Here’s the **starter code** for your dev team to run with.

```python
from fastapi import FastAPI, Depends
from pydantic import BaseModel
from typing import List
import psycopg2, json

app = FastAPI(title="Secrets Sentinel Dashboard API")

# --- Database Setup ---
conn = psycopg2.connect("dbname=sentinel user=postgres password=secret")
cursor = conn.cursor()

# --- Models ---
class QuarantineEntry(BaseModel):
    id: int
    timestamp: str
    reason: str
    log_line: str
    reviewed: bool

class RegexRule(BaseModel):
    regex_name: str
    regex_pattern: str
    severity: str
    confidence: float
    active: bool

# --- Endpoints ---
@app.get("/quarantine", response_model=List[QuarantineEntry])
def get_quarantine():
    cursor.execute("SELECT id, timestamp, reason, log_line, reviewed FROM quarantine")
    rows = cursor.fetchall()
    return [QuarantineEntry(id=r[0], timestamp=str(r[1]), reason=r[2], log_line=r[3], reviewed=r[4]) for r in rows]

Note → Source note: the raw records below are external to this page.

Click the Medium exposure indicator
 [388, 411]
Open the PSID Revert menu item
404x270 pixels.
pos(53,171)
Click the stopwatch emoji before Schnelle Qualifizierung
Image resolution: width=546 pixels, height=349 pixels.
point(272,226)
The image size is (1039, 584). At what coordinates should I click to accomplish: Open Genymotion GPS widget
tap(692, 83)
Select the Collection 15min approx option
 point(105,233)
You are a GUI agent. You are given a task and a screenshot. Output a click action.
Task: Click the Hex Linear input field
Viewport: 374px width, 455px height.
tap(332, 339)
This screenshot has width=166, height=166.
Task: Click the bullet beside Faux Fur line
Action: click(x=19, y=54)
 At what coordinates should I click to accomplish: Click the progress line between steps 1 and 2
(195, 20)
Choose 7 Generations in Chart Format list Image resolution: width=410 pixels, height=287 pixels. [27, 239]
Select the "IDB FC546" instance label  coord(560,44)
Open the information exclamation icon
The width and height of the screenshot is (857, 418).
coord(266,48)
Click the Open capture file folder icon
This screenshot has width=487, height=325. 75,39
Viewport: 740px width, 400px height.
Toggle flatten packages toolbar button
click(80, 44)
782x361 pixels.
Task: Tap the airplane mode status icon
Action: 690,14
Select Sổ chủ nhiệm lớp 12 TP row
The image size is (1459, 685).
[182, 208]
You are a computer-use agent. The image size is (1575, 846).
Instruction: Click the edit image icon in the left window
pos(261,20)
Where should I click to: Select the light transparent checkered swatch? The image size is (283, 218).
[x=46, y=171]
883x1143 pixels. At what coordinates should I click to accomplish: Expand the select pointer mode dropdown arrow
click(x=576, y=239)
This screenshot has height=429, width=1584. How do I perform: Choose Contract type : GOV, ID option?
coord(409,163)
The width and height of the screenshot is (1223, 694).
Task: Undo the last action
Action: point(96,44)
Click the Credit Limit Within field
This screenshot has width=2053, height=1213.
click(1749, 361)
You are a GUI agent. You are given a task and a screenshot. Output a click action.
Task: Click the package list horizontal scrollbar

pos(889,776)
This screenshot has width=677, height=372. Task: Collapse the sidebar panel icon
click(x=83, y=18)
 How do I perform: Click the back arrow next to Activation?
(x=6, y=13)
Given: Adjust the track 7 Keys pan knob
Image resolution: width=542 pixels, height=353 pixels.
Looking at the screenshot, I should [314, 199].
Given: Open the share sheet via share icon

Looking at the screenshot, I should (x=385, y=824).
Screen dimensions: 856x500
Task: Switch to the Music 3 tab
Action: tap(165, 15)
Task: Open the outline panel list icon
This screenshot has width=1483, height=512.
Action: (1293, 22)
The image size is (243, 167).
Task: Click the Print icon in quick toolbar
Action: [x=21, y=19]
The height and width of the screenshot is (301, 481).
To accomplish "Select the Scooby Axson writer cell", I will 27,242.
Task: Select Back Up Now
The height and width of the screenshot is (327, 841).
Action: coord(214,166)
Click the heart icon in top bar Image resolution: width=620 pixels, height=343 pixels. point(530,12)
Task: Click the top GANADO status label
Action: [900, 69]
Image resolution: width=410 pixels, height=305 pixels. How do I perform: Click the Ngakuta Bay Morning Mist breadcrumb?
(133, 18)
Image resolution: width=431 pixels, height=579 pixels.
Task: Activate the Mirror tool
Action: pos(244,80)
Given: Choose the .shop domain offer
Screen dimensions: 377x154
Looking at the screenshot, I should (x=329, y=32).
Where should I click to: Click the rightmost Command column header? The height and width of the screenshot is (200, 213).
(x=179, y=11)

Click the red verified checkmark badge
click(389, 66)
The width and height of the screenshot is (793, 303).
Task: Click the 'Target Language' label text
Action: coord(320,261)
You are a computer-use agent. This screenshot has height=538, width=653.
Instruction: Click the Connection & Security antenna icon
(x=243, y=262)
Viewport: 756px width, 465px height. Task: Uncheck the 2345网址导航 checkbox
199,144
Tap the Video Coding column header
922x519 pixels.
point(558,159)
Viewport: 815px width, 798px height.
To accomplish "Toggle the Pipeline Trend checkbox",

@app.post("/quarantine/review/{entry_id}")
def review_quarantine(entry_id: int):
    cursor.execute("UPDATE quarantine SET reviewed=true WHERE id=%s", (entry_id,))
    conn.commit()
    return {"status": "ok", "message": f"Quarantine entry {entry_id} marked reviewed"}

@app.get("/rules", response_model=List[RegexRule])
def get_rules():
    # Load from patterns.yaml
    with open("patterns.yaml", "r") as f:
        patterns = json.load(f) if f.read().strip().startswith("{") else {}
    rules = []
    for name, rule in patterns.get("patterns", {}).items():
        rules.append(RegexRule(
            regex_name=name,
            regex_pattern=rule["regex"],
            severity=rule["severity"],
            confidence=rule["confidence"],
            active=rule["active"]
        ))
    return rules

@app.post("/rules/update")
def update_rule(rule: RegexRule):
    # Append to patterns_history table
    cursor.execute("""
        INSERT INTO patterns_history (regex_name, old_regex, new_regex, action, confidence, status, submitted_by)
        VALUES (%s, %s, %s, 'update', %s, 'pending', 'admin')
    """, (rule.regex_name, None, rule.regex_pattern, rule.confidence))
    conn.commit()
    return {"status": "ok", "message": f"Regex {rule.regex_name} queued for update"}
```

✅ **Why this skeleton works:**

* REST endpoints for **Quarantine**, **Rules**, **History**.
* Uses **Postgres for persistence**.
* Reads from `patterns.yaml` for active rules.

---

## 🚀 **Now You Have:**

✅ A **Postgres schema** for regex change history.
✅ **Wireframes** for the admin dashboard.
✅ A **FastAPI skeleton** your team can expand into a full API/UI stack.